I have updated my Stock Market Forecast page with the latest system I’m testing.  You can read the explanation there in detail.  The quick summary is that I’m doing two models (4-week and 13-week), both using a linear regression model (a statistical way of finding a straight-line relationship between a set of variables and a calculated outcome) that involves four different technical analysis data points.

I graph the forecasts for each model over the coming 4-week or 13-week period, as well as lines that show the overlap between the 95% confidence intervals for each model.  In a sense, I am looking for where both models agree about the direction of the S&P 500.

Lastly, I will issue a weighted combination forecast each week in my update post.  This represents a weighted average between where the two models think the S&P 500 will close this upcoming week.  The weights are based on how sure each model is – that is, using the “standard error” for the regression analysis.

------------------------------------------------------------------------

■ **Given request 1**
Reproduce the stock market forecast text from "I have updated" up to and including "the S&P 500.".
■ **Given request 2**
Carry on the stock market forecast text, picking up right after its final sentence.

------------------------------------------------------------------------

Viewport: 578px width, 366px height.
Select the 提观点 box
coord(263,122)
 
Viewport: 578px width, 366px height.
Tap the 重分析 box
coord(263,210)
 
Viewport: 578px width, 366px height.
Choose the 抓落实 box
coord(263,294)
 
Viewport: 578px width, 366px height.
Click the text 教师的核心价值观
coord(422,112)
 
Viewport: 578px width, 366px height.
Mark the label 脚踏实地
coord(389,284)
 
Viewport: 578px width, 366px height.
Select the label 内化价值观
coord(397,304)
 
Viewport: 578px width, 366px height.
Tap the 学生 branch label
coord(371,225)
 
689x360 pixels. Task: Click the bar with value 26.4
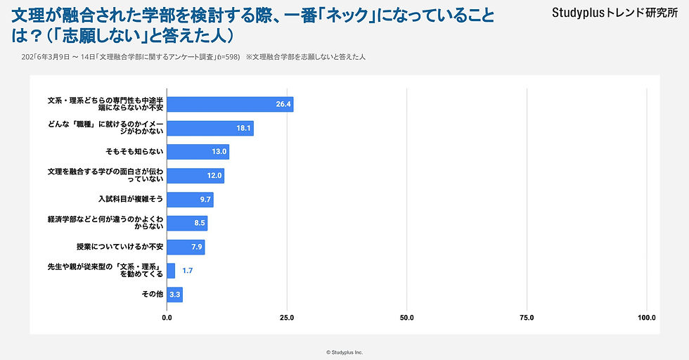click(230, 105)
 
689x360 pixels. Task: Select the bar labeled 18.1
click(210, 128)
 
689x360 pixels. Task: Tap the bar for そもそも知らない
click(198, 152)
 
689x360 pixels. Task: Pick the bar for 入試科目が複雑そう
click(190, 200)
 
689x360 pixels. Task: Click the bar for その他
click(174, 295)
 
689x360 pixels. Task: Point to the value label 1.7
click(188, 271)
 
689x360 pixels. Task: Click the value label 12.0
click(214, 176)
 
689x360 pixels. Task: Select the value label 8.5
click(199, 224)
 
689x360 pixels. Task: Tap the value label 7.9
click(197, 248)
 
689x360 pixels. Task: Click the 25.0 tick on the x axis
click(287, 318)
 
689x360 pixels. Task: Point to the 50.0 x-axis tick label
click(407, 318)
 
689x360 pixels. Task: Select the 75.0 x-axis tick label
click(527, 318)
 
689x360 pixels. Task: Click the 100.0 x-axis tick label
click(646, 318)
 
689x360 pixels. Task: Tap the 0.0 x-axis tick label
click(167, 318)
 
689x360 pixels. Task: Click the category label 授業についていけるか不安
click(120, 248)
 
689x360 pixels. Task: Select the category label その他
click(153, 295)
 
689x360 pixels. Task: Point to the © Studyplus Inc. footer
click(344, 352)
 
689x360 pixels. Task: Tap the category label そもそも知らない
click(134, 152)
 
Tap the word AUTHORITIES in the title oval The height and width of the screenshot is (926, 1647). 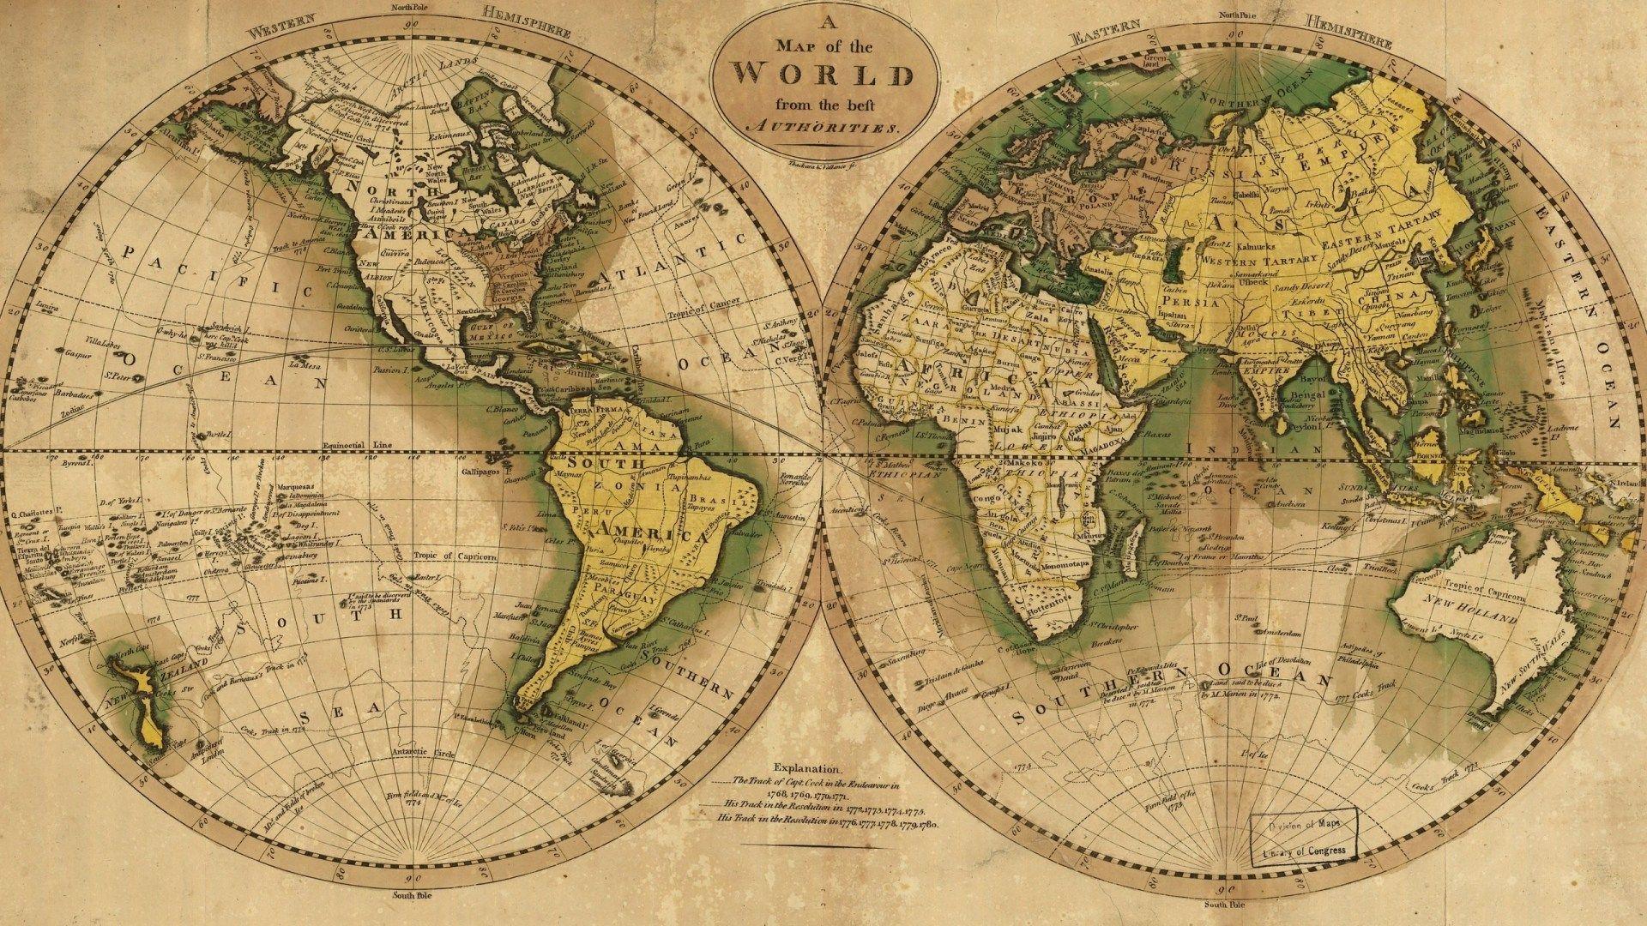823,127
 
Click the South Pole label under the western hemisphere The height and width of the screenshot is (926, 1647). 413,895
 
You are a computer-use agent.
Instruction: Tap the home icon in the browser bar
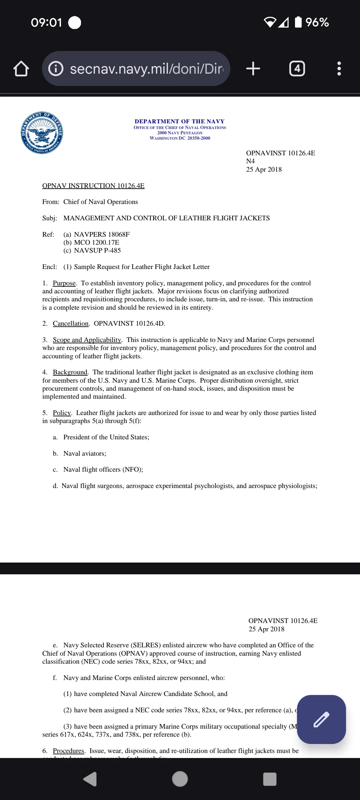pos(21,69)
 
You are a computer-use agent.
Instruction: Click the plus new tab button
pos(253,69)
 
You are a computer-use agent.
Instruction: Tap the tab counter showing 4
pos(297,69)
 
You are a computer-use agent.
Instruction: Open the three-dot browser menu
pos(339,69)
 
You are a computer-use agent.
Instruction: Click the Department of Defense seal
pos(42,133)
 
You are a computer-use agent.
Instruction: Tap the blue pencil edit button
pos(321,719)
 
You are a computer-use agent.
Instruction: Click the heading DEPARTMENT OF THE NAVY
pos(180,121)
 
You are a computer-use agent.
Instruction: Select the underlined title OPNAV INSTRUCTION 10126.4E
pos(93,186)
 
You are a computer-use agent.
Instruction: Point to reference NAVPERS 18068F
pos(102,234)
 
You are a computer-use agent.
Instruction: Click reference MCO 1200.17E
pos(96,242)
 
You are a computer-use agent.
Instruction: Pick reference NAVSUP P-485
pos(97,250)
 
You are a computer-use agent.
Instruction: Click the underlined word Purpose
pos(64,283)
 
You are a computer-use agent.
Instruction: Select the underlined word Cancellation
pos(71,323)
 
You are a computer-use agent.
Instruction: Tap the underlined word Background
pos(70,372)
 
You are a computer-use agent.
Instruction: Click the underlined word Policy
pos(62,413)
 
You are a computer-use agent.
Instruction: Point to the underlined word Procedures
pos(69,751)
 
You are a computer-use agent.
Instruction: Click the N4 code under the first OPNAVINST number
pos(250,161)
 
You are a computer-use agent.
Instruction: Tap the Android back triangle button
pos(90,779)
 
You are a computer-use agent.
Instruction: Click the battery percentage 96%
pos(317,22)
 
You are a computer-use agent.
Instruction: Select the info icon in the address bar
pos(56,69)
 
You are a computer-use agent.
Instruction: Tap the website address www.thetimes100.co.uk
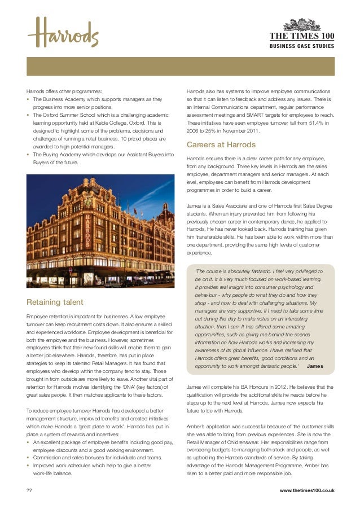point(307,490)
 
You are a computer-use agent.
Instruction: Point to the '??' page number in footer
point(29,490)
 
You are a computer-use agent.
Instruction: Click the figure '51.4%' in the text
point(318,122)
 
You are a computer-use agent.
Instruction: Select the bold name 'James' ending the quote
point(314,367)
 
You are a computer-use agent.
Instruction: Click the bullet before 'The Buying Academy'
point(28,155)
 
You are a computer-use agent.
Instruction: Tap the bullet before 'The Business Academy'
point(28,99)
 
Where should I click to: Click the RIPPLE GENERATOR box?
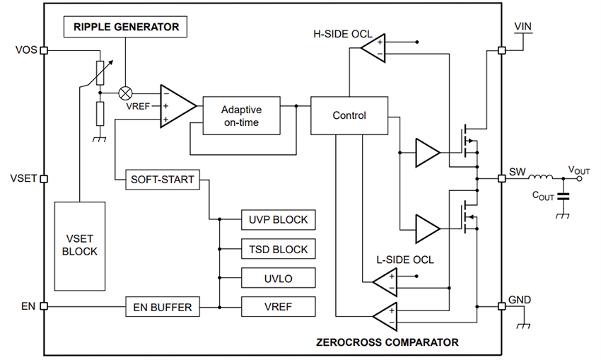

------------------------------------------------------------------------

■ **Right answer 1**
I have updated my Stock Market Forecast page with the latest system I’m testing.  You can read the explanation there in detail.  The quick summary is that I’m doing two models (4-week and 13-week), both using a linear regression model (a statistical way of finding a straight-line relationship between a set of variables and a calculated outcome) that involves four different technical analysis data points.

I graph the forecasts for each model over the coming 4-week or 13-week period, as well as lines that show the overlap between the 95% confidence intervals for each model.  In a sense, I am looking for where both models agree about the direction of the S&P 500.

■ **Right answer 2**
Performance of Last Week’s Forecast

Both models mistakenly predicted that the S&P 500 would rise for the week.  The 13-week model was much closer to the actual closing level (2.67 percent too optimistic versus 6.11 percent for the 4-week model) of the S&P 500 at the end of the week.  The accuracy of each model’s forecast (how close it was to the final S&P 500 level, regardless of the direction being correct) was best, if you can call it that, in the final week.  The actual closing level of the S&P 500 was inside the 95 percent confidence interval for both models but only for the final estimate they made – i.e., just one week in advance.  All in all, it was another miserable performance for both models.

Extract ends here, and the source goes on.